Saved entries:
┌──

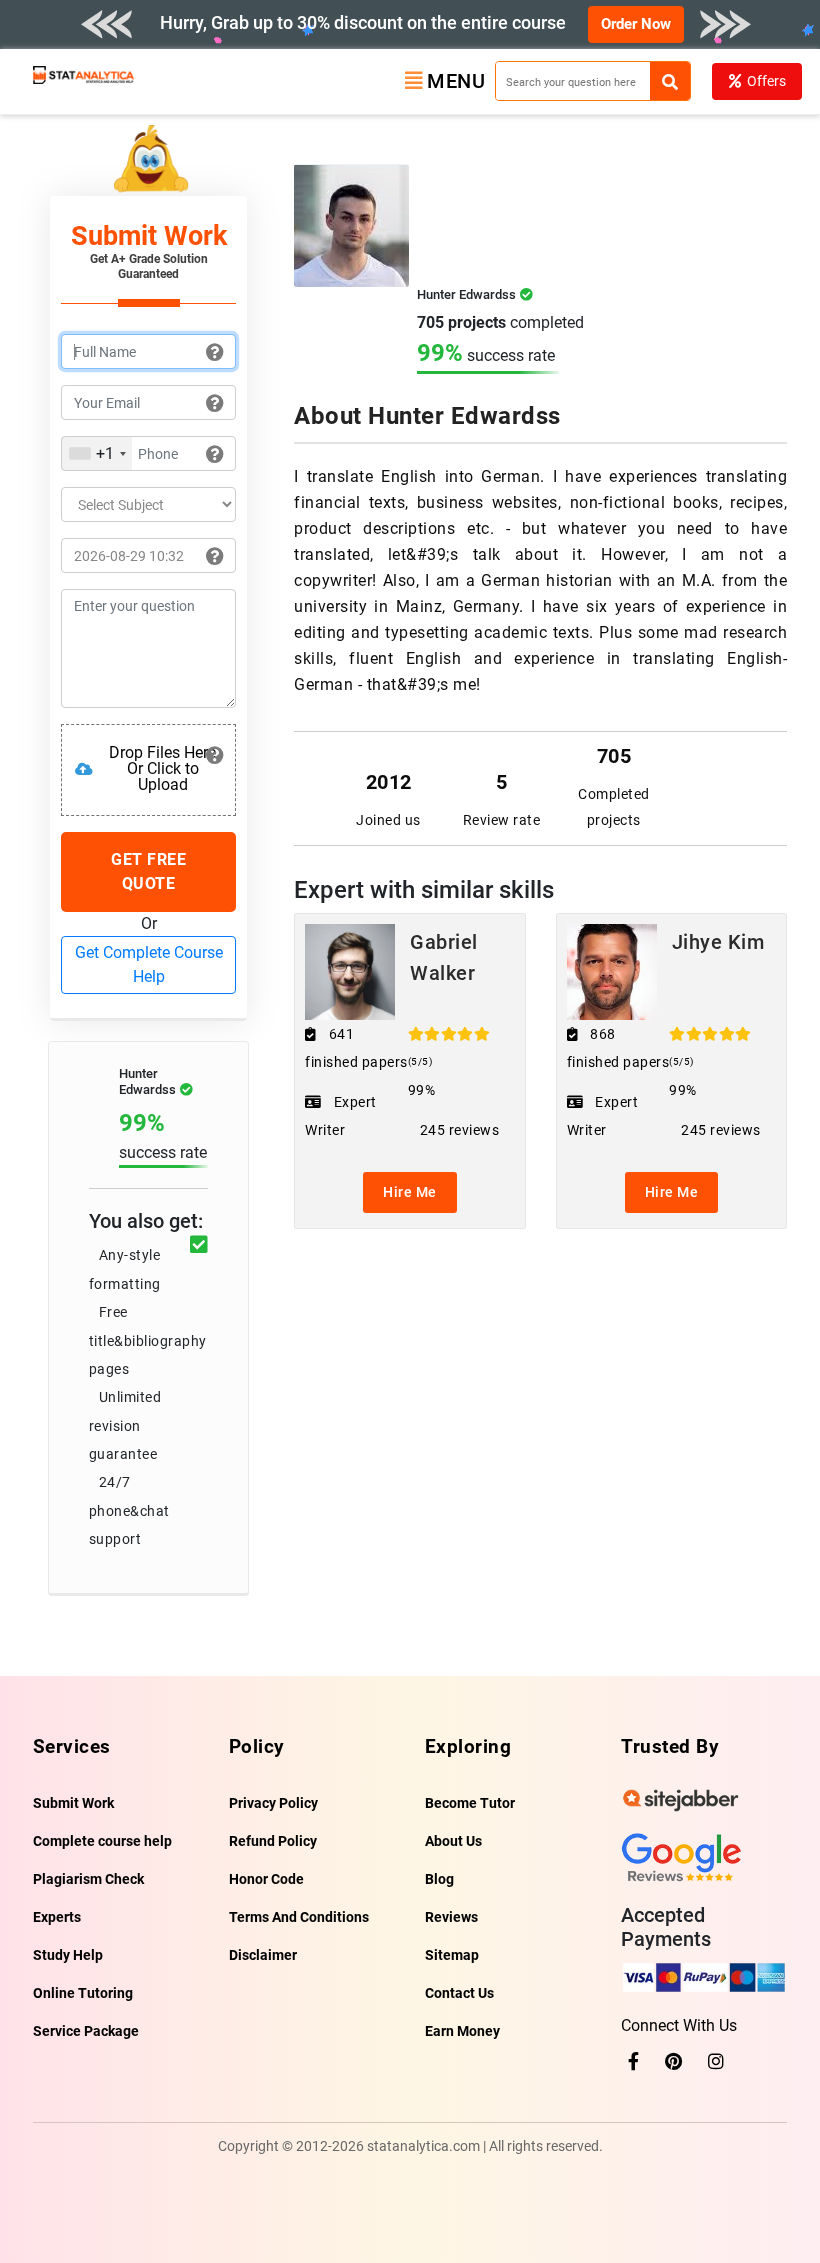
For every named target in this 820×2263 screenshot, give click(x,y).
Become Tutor (470, 1803)
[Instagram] (716, 2061)
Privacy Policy (273, 1803)
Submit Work (73, 1803)
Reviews (451, 1917)
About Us (453, 1841)
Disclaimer (263, 1955)
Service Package (86, 2031)
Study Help (68, 1955)
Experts (57, 1917)
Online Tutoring (83, 1993)
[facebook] (633, 2061)
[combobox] (97, 453)
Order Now (636, 24)
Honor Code (266, 1879)
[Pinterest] (673, 2061)
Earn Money (462, 2031)
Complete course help (102, 1841)
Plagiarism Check (88, 1879)
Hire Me (410, 1192)
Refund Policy (273, 1841)
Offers (766, 81)
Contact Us (459, 1993)
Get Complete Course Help (149, 964)
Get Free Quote (148, 871)
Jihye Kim (718, 942)
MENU (456, 81)
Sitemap (452, 1955)
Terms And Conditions (299, 1917)
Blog (439, 1879)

└──

- Exercise goal
The answer must be every line from the entries above that holds the string "Complete".

- Your response
Complete course help (102, 1841)
Get Complete Course Help (149, 964)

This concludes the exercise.